* **Assignment**
Pick out each line below containing "about".

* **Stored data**
--
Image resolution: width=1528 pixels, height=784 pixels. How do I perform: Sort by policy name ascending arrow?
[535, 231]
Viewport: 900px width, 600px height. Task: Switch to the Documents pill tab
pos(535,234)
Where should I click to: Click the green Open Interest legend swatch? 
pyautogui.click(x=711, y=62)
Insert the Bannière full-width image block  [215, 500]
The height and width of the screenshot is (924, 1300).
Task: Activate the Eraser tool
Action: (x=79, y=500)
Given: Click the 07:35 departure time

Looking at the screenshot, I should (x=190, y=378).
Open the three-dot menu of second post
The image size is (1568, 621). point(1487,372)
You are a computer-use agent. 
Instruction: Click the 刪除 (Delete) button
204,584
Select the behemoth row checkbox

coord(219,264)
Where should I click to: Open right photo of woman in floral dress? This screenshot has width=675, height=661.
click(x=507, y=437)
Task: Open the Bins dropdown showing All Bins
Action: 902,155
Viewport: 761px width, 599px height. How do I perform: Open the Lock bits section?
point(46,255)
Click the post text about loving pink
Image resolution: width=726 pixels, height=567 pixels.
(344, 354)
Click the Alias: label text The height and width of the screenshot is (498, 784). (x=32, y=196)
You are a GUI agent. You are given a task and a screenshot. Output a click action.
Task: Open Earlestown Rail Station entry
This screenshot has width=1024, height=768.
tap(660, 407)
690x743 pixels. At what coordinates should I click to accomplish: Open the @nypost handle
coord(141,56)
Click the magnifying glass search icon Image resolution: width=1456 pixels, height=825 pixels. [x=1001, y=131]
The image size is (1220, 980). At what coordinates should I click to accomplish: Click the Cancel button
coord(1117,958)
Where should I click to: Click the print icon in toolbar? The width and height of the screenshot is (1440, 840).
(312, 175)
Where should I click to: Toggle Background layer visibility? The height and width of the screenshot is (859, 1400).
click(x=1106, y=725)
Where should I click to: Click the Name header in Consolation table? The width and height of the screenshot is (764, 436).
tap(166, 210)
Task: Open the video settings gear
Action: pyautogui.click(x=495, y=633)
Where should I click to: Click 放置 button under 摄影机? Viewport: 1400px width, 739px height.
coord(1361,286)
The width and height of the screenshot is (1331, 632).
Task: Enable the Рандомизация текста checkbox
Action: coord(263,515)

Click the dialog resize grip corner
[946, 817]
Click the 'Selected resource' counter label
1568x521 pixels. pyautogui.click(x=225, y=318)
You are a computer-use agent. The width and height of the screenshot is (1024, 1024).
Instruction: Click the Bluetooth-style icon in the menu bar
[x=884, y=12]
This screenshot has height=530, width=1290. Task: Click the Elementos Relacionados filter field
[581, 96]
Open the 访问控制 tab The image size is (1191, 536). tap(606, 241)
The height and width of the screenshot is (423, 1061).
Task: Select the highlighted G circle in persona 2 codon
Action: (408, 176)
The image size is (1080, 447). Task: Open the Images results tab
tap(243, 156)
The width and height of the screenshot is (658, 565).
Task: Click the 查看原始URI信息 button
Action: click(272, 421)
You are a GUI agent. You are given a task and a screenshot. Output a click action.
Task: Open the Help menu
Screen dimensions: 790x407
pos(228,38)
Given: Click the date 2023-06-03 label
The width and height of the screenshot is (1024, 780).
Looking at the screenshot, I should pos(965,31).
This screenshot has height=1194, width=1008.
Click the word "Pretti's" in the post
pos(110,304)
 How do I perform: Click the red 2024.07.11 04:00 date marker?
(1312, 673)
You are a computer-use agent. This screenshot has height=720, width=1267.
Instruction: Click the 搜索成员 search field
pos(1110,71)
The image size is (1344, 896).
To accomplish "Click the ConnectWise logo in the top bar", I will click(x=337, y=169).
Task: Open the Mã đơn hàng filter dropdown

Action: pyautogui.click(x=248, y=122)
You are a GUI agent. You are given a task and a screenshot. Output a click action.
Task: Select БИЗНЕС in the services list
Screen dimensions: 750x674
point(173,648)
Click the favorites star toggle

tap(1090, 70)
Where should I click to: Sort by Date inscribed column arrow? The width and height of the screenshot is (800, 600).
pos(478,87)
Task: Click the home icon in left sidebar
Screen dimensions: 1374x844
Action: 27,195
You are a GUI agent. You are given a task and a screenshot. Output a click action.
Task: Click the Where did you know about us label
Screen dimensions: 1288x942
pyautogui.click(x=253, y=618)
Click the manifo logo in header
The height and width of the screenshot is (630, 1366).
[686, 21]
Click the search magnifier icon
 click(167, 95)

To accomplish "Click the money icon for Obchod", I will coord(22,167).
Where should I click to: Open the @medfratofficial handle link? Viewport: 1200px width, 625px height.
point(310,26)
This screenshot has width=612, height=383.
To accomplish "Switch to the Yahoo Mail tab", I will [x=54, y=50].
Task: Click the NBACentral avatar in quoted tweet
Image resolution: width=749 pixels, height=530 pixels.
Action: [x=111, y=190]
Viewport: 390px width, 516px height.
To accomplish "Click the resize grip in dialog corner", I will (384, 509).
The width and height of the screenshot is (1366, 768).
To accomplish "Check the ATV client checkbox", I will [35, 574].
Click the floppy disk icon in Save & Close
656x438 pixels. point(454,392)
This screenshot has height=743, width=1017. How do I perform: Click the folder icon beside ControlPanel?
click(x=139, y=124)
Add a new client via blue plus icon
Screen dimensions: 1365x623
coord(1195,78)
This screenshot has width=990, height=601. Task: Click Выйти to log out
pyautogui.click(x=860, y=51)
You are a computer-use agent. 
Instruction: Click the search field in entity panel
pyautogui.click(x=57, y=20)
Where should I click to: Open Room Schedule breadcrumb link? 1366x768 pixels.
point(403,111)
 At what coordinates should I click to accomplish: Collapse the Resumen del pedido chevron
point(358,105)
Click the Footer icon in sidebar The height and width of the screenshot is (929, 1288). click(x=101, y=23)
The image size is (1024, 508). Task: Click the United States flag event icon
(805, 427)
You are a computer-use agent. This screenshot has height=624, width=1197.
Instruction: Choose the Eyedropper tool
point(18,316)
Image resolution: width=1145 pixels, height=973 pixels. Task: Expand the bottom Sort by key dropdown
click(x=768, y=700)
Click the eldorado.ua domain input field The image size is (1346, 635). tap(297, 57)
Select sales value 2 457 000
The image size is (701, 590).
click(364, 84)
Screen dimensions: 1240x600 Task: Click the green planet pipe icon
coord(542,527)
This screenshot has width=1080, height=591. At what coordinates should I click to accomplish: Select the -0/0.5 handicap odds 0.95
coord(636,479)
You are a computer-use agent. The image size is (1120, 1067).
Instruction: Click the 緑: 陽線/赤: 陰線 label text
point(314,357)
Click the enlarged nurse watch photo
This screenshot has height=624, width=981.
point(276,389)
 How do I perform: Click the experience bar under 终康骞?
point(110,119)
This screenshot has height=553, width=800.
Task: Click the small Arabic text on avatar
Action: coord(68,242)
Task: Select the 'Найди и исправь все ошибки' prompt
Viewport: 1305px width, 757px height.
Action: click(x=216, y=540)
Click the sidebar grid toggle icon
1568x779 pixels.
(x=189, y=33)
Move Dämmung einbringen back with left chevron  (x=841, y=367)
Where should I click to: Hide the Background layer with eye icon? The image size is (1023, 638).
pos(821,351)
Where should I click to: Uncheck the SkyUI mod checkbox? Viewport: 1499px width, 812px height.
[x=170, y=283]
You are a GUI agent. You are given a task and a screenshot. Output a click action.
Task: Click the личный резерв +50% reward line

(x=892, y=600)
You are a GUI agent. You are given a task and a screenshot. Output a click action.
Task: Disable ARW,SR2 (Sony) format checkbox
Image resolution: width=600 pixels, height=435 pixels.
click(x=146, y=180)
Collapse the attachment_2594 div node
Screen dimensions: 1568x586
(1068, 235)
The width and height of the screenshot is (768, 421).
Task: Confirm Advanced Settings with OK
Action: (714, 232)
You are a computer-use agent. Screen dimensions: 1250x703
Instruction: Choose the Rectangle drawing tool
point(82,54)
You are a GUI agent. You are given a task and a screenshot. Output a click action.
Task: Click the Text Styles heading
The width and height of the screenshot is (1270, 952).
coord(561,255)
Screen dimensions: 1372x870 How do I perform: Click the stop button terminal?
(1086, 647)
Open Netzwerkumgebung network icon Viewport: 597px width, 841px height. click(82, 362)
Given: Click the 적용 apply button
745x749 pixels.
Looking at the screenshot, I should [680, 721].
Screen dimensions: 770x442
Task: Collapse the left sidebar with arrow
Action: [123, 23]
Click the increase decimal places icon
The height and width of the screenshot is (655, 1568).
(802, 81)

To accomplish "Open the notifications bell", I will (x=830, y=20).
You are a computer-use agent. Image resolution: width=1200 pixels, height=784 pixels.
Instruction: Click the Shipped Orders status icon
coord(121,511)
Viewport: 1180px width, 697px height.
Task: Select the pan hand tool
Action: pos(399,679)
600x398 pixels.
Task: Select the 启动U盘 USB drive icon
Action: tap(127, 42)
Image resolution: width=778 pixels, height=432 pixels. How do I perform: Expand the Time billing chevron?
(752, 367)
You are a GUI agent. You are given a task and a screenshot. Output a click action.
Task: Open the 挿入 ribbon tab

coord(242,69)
--
* **Response**
Click the post text about loving pink
Task: Click the Where did you know about us label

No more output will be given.